C'est depuis cette époque, que l'on a dépouillé le Roi, de la plus ancienne, la plus auguste & la plus précieuse des prérogatives de la Couronne, du droit de faire grace.

C'est depuis la même époque, que l'on a ôté au Roi, la liberté de choisir aucun Ministre, aucun Agent du Gouvernement, parmi les Députés à l'Assemblée Nationale, & qu'on a étendu cette prohibition jusqu'à Un intervalle de deux ans, après l'expiration de la Législature.

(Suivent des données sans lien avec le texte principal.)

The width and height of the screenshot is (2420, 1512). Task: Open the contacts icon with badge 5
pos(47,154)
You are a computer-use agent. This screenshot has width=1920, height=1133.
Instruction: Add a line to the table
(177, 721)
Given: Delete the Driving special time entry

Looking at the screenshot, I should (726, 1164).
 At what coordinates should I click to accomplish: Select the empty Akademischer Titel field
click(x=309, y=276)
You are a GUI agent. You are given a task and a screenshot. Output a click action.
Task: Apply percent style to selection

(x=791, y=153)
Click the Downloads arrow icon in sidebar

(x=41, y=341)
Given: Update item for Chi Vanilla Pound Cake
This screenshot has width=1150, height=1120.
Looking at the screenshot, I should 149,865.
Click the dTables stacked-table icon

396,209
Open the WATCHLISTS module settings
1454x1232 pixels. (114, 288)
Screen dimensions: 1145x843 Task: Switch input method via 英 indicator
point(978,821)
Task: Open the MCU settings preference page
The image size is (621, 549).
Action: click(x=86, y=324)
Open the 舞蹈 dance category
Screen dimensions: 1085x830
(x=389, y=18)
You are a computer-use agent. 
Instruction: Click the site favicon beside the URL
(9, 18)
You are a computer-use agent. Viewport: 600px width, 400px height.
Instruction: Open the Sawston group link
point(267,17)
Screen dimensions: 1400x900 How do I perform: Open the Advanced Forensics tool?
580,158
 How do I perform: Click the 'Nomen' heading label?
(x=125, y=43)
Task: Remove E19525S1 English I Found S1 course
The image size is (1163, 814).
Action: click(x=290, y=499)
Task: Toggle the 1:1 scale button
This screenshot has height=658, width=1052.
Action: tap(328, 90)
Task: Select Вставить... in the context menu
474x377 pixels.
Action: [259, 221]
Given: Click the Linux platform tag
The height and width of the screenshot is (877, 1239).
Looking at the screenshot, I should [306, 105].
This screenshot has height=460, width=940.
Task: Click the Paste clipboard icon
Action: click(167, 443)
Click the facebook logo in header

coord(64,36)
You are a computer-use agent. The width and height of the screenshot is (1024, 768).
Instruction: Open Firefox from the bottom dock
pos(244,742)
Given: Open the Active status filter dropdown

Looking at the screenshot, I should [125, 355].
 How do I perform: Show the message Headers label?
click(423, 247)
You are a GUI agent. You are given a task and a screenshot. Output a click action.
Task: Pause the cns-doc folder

C'est postérieurement au quatre Février, qu'on a jeté une sorte d'avilissement sur l'autorité Royale, en contraignant le Roi, par des mouvemens populaires, à fonctionner, les dispositions les plus dures envers les propriétaires Ecclésiastiques, & plusieurs autres Décrets contraires à son opinion.

Enfin, c'est postérieurement à cette époque, [p.308] que, par divers réglemens, rappelés dans un Chapitre de cet Ouvrage, on a rabaissé de toutes les manières la Majesté Royale ; & pour dernier trait, l'on a soumis l'ensemble de l'Acte Constitutionnel, à une telle forme de révision, que, dans trois ans, à compter d'aujourd'hui, rien n'empêchera qu'une Législature ne propose aux suivantes, la destruction entière du Gouvernement Monarchique.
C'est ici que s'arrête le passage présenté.